With its combatants dressed in flamboyant new uniforms, decorated with an eagle, the Kosovo Liberation Army (UÇK, for Ushtrija Çlirimtaree Kosoves) is from now on a reality impossible to ignore. However, just a year ago, it consisted only of a small group claiming a few assaults on police headquarters, murders of Serb policemen and executions of " collaborators ".

The first public appearance of the Kosovar guerrillas dates back to November 1997: armed and hidden behind ski-masks, they escorted the coffin of a teacher killed by the Serbs in the village of Drenica, the plateau in the centre of Kosovo and ancient bastion of the struggle for independence of this province of southern Serbia with its 90% Albanian population. There, a few months later, in February 1998, the Belgrade special forces launched a vast operation in order to eliminate Adem Jashari and his comrades, considered to be the hard core of the UÇK. The entire family clan, including the children, were killed (85 died). The war in Kosovo had begun.

Tiredness.

The writer Ibrahim Rugova, leader of the moderate Kosovars, denounce the UÇK at the time as "a creation of the Serb security services". Then it have recognised that they himself be of "a group of citizen defend their hearth ". Tired of the scant results of the strategy of peaceful mass resistance that the " president " of Kosovo embodied and of indifference of the international community, more and more of Kosovars, especially the young, opted for the armed struggle "because it is the only language the Serbs understand ".

Today, in spite of the military setbacks it suffered last summer, the UÇK, which claims to command some 30,000 combatants, once again controls most of the countryside outside the main roads. Last spring, the writer Adem Demaçi, the "Mandela of Kosovo" who lingered for twenty-eight years in a Serb gaol, became its political representative in Pristina.

Totalitarian

Nonetheless the organisation remains in many ways an enigma. Opaque in its structures, easily totalitarian in its methods, prohibiting in its strongholds all the Albanian parties which it denounces as "a useless luxury", its commanders with their unreconstructed wooden language at the start used to greet one another with raised fists. The UÇK remained largely true to the Maoist origins of its founders, even if all Albanian ultranationalists now feel represented by it.

The original core was made up of militants who were fascinated by the unadulterated Marxism of Enver Hoxha in nearby Albania. They took part in the students' protest of Pristina of 1981 in favour of the creation of a republic of Kosovo, and were imprisoned by the local communist authorities consisting of Albanians of origin. The statute of autonomy was undone by Slobodan Milosevic in 1989, after which they departed into exile in Switzerland, Germany or Sweden.
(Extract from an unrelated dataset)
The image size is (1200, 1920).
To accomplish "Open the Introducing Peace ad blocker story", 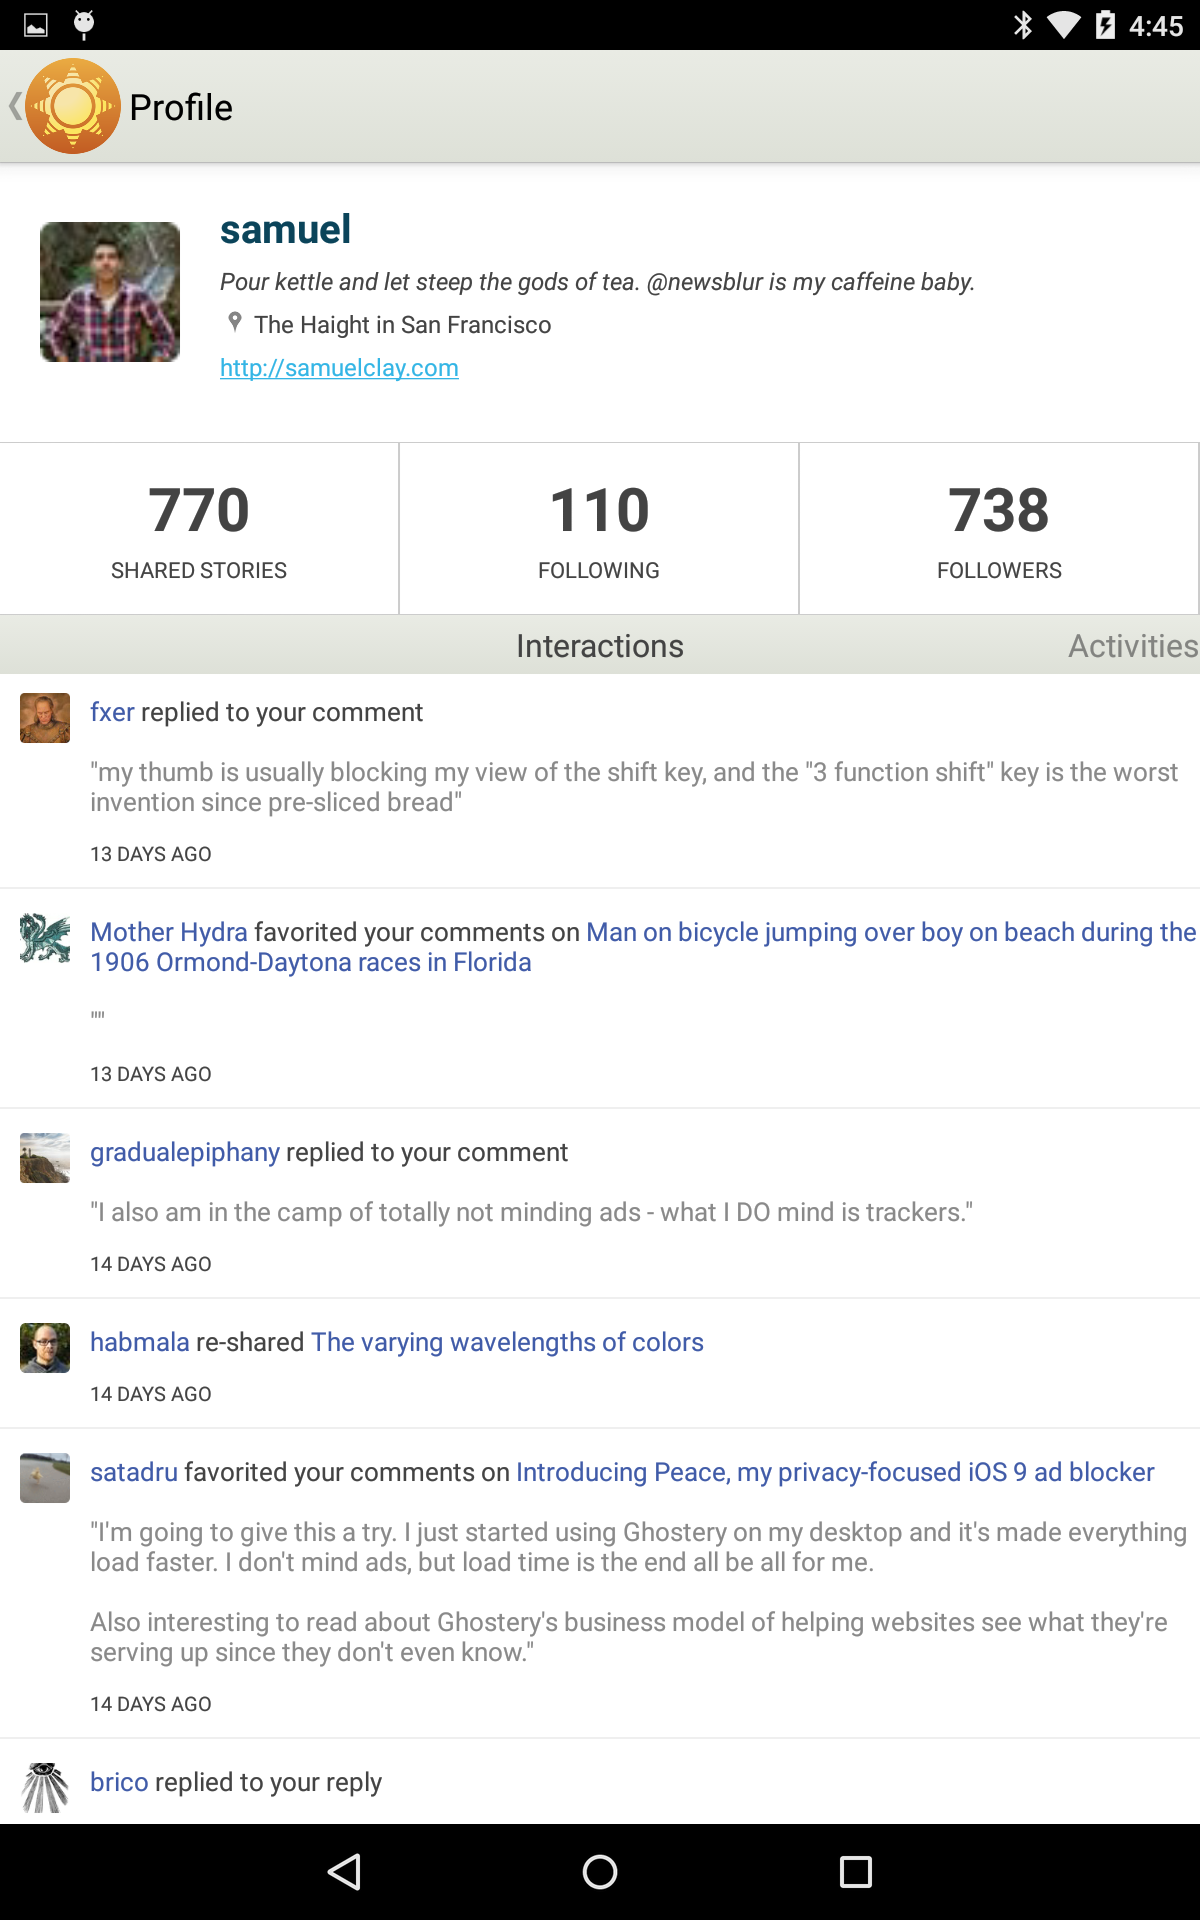I will click(x=835, y=1472).
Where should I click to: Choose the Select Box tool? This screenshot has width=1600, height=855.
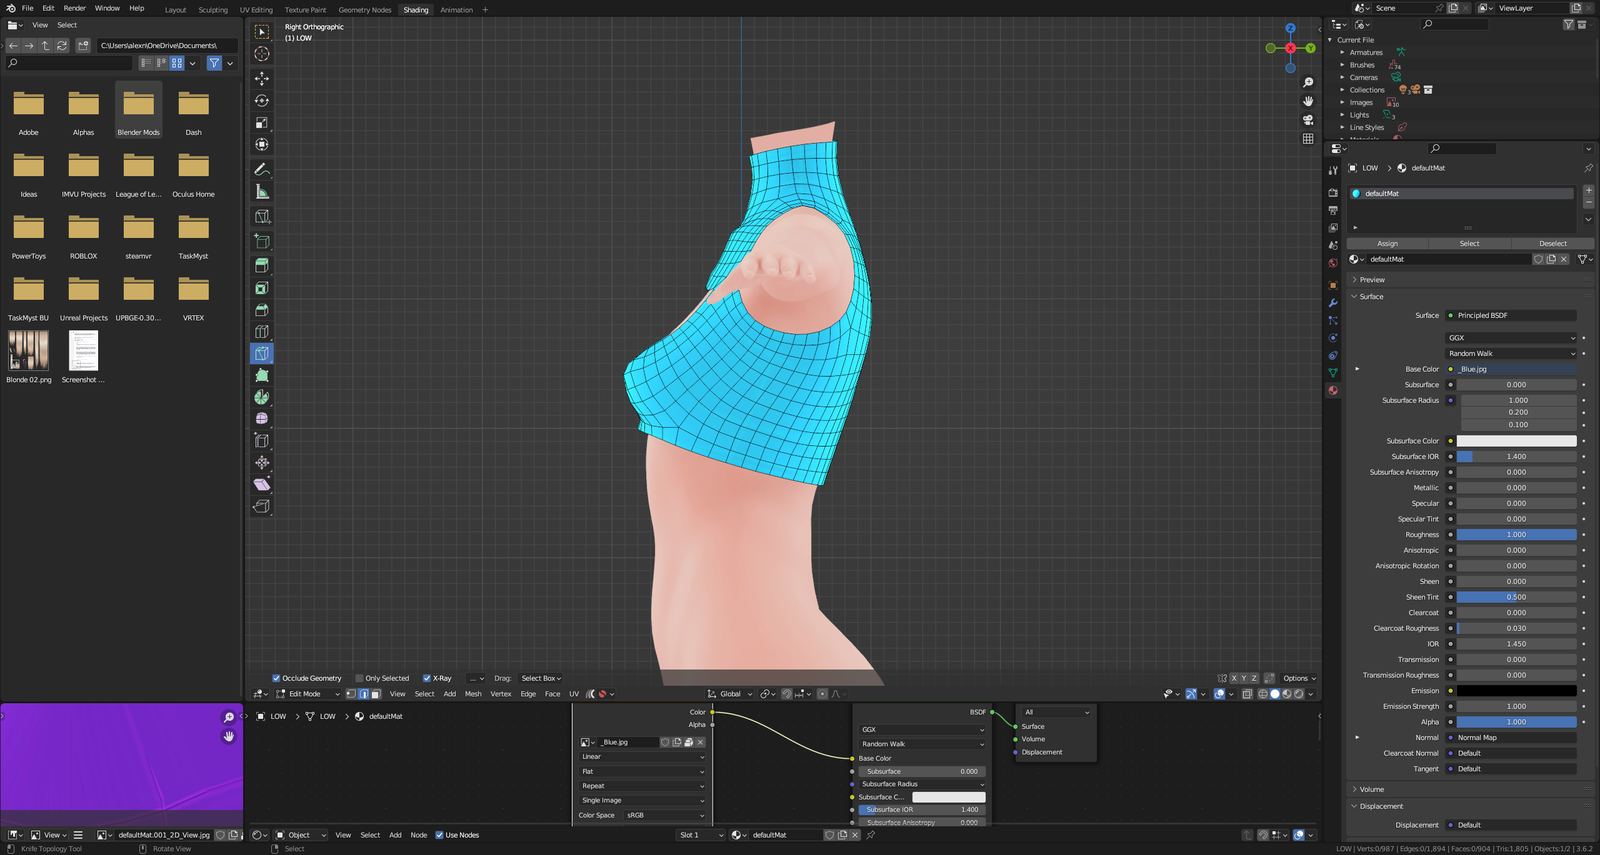tap(262, 32)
There, as Yugoslavia fell apart, they created the military organisation that grew thanks to the financial assistance of the diaspora. Weapons as well as volunteers arrived and continue to arrive through northern Albania, where the UÇK has its rear bases in the mountains around Tropoja, stronghold of the former Albanian president, nationalist Sali Berisha.

Distrust

"We want more than independence: the reunification of all the Albanians on the Balkans," affirmed Jakup Krasniqi, spokesman of the organisation, last July. Since the, they are clearly mincing their words, but their radicalism frightens the West. And it balks at the idea of military strikes, which would only help the UÇK on the ground. The movement on the other hand knows that even now that it is better armed and organised that last summer, it cannot hold its ground against the Serb military machine. Consequently, its aim is to shock public opinion as this is the only force deemed capable of sweeping aside the reticence in Western capitals. For several months, the Kosovar guerrilla has been pushing the Serbs across the fault line by multiplying its attacks against individual police officers. Thus, it tries to provoke a massive reaction by the forces of Milosevic. This strategy is classical: it doesn't necessarily mean that the UÇK is capable of any sinister set-up.